Other Ethereum standards have been created for different reasons, including:
- ERC-721 – This is the token standard for non-fungible tokens (NFTs). Each token is unique and has its own code, which has led to a burgeoning market for crypto-collectables including trading cards and digital artworks.
- ERC-1400 – These are for security tokens so the tokens can be sold as securities. This requires more control over who can access the coins and introduces know-your-customer protocols.
- ERC-223 – When you make a transaction, fees are currently paid in Ether. This standard allows for the transaction fees to be paid using the tokens involved. This means a transfer of Augur would be paid in Augur tokens, with the ticker symbol REP.

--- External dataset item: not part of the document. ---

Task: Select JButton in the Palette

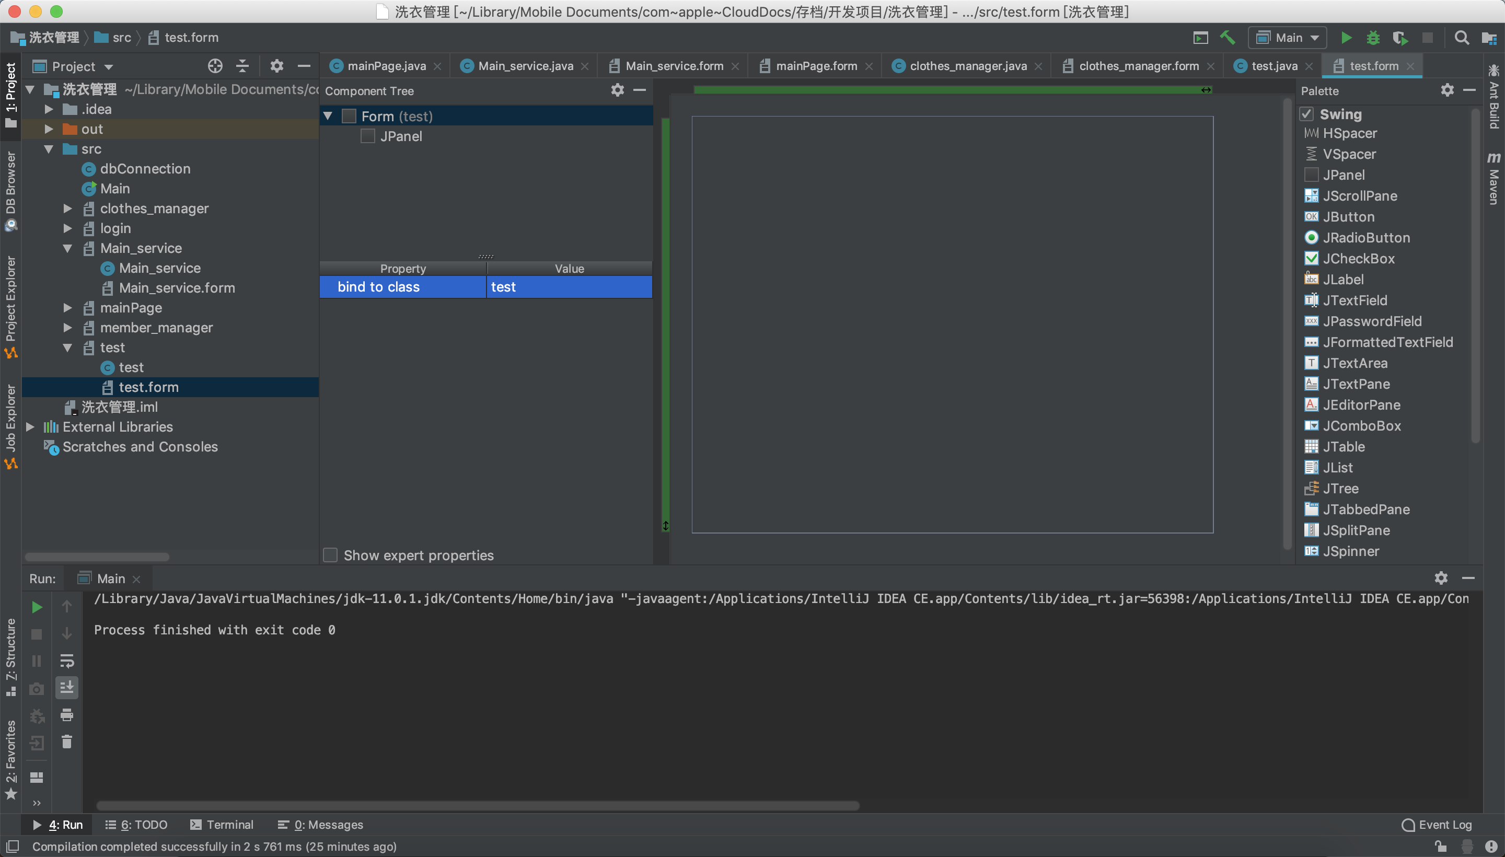Action: click(x=1348, y=217)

- ERC-777 – It aims to be an improvement on the ERC-20 standard by lowering overheads and adding new features. It is backwards-compatible, which means it might be more widely adopted.
The future of ERC-20 tokens
Many blockchain platforms have been hyped as the next “Ethereum killer,” but Ethereum has managed to keep its second position, just behind Bitcoin.
ERC-20 tokens are widely used and their traction will continue as long as Ethereum maintains its status. If anything, their biggest threat is from the enemy within new Ethereum standards. When it comes to natural selection, they’ll need to be the fittest to survive.